- Born: Arif Məmmədhüseyn oğlu Ələsgərov 18 March 1944 (age 82) Baku, Azerbaijan SSR
- Citizenship: USSR, Azerbaijan, Turkey
- Education: Saint Petersburg Art and Industry Academy (1964-1970)
- Occupations: Painter, art professor
- Employer(s): Azerbaijan State University of Culture and Arts (1977-2001) Azerbaijan State Academy of Fine Arts (2001-2008) Karadeniz Technical University (2008-present)
- Awards: Honored Art Worker (Azerbaijan) (1992)

= Arif Alasgar =

Azerbaijani painter

Arif Ələsgər (Arif Məmmədhüseyn oğlu Ələsgərov; born 18 March 1944) is a painter and Honored Art Worker of Azerbaijan.

==Biography==
Arif Alasgar was born in Baku on 18 March 1944. He studied at Saint Petersburg Art and Industry Academy from 1964 to 1970. In 1975, he joined the Artists' Union of the USSR. From 1977 to 2001 he worked as a teacher, senior lecturer, and associate professor at Azerbaijan State University of Culture and Arts. From 2001 to 2008 he worked as the Head of department at the Azerbaijan State Academy of Fine Arts and received the title of professor. He has been Professor and Head of the Department of Art at the Karadeniz Technical University in Turkey since 2008. The artist is also the author of textbooks "History of Estamp and Ofort" and "Composition in Design" published in 2001–2003. He was awarded the title of Honored Art Worker of Azerbaijan in 1992.

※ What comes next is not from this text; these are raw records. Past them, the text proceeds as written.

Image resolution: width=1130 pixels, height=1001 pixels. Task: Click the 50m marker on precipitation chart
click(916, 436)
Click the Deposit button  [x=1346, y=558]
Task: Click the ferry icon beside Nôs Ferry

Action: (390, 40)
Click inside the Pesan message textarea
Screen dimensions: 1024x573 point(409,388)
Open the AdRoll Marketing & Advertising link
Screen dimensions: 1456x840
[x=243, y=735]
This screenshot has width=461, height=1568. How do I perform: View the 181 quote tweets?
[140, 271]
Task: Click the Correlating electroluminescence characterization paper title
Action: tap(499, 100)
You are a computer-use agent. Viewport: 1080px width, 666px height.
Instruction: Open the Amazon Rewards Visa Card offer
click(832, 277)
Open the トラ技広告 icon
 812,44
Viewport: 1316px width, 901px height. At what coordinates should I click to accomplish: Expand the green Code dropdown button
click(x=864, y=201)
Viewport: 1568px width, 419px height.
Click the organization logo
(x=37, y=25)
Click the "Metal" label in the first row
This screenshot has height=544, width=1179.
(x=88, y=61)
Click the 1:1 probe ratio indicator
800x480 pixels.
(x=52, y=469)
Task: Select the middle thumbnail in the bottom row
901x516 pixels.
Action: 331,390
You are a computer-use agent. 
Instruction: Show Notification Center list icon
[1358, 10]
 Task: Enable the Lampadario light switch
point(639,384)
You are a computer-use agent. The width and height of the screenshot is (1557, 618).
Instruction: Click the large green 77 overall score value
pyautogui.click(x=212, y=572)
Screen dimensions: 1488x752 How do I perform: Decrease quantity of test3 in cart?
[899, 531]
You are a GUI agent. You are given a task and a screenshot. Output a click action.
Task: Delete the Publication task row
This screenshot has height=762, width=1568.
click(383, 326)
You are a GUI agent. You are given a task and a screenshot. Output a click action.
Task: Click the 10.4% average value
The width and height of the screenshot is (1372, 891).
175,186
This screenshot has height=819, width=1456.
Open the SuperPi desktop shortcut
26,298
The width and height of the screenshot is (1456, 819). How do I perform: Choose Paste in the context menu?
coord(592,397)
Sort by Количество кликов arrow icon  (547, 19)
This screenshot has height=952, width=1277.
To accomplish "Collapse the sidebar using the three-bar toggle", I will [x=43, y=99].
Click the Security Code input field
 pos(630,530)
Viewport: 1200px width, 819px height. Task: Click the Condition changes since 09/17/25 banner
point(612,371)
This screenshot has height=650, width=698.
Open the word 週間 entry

Alasgar's main theme in his art is Baku and Absheron. Graphics play an important role in his creativity. His works are displayed in the National Art Museum of Azerbaijan and in the State Museum of Oriental Art in Moscow, and are held in private collections in Turkey, France, Poland, Hungary, Italy, England and other countries.

Some of his best-known paintings include "Wrestling", "Jugglers", "Old City", "Old Bayil", "Memories", "The World of Fuzuli", "Autumn", "Erzurum", "The Beginning of Life", and "Music Workshop".

His Anniversary Exhibition was held in October 2014 in Baku.

Arif Alasgar currently lives in Turkey.